Cyrus Jones, KR/CB, Alabama - 5'9", 185 lbs. This is a full retail with bonus points grade because Jones would slot into the Pittsburgh lineup like a jigsaw puzzle made for exactly that purpose. First, he is a genius punt returner who would finally relieve AB from that duty. Second, he is an able Cornerback with good hands, whose only problem is a distinct lack of inches. The Steelers have never cared as much for height as some other teams, but even if that limits Jones to the slot and for particular packages, his return skills re-elevate him toward starter value. Alabama kids also know how to compete and how to win. Say what you will about Nick Saban, he knows how to coach the talent he so ably recruits. Jones also played offense until his Sophomore year, so there's certainly room for him to keep getting better from the technical standpoint.

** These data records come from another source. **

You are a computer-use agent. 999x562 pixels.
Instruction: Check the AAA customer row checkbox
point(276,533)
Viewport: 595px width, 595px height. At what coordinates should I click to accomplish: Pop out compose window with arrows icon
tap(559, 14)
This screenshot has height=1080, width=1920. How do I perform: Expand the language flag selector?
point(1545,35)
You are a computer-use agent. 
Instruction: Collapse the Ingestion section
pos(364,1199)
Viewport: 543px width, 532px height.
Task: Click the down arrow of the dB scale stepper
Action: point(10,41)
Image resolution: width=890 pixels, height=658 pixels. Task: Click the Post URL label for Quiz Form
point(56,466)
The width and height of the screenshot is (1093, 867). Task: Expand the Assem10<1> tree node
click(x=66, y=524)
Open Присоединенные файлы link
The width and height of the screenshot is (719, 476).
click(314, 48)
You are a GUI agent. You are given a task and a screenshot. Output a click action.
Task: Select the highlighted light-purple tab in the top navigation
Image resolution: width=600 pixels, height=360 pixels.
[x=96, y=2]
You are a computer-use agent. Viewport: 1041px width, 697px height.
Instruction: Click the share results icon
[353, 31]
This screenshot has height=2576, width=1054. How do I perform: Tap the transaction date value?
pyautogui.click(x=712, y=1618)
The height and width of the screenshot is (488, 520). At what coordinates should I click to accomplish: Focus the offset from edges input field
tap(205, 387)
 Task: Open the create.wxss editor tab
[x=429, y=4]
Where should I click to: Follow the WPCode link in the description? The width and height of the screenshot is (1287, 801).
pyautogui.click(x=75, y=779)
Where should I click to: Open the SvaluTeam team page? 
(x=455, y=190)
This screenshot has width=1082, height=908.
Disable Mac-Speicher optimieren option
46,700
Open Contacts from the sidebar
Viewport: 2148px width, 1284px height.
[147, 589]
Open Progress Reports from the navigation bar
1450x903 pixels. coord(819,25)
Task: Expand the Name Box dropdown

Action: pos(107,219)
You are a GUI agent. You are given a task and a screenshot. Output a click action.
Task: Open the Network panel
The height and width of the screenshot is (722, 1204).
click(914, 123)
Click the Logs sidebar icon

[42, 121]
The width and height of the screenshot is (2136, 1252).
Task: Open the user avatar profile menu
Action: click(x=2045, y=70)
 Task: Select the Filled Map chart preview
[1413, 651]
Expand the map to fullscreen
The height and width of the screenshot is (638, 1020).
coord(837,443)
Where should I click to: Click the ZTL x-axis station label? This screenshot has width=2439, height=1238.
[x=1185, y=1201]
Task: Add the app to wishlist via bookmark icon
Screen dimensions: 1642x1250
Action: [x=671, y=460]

As discussed in this scouting profile Jones was briefly involved in a domestic violence swirl but the charges were dropped when it became clear that he was the one seeking police help to deescalate the fight. The scouts will no doubt explore the mess in detail, but from the outside it may even be spun in a way that makes him look better. This adoring and clever article from a local paper discusses one of Jones' better performances as a Corner, against the tall and productive Mississippi State squad. This is a similar article from the same paper except it's about the Cotton Bowl performance. This is a fun ESPN puff-piece article interviewing his parents. This goes to a very summary scouting profile.


Kevon Seymour, CB, USC - 6'0", 185 lbs. Here is a glowing preseason (August 2015) scouting report lauding Seymour's size, fluid hips, and willingness to tackle. Number 2 in this guy's preseason rankings after Vernon Hargreaves! After that things went downhill. Seymour suffered a series of nagging injuries and generally seemed to play a step or so worse than his physical talents should have allowed. Those things are hard to judge, and one has to give USC players something of a pass this year because of their coach disappearing in September, but combined with a few drops there is enough smoke to push his ranking down into the late Day 2 or early Day 3 range.

NOTE: Tre'Davious White of LSU, Desmond King of Iowa, Cameron Sutton of Tennessee, and Tony Conner of Ole Miss have all said they’re returning to school.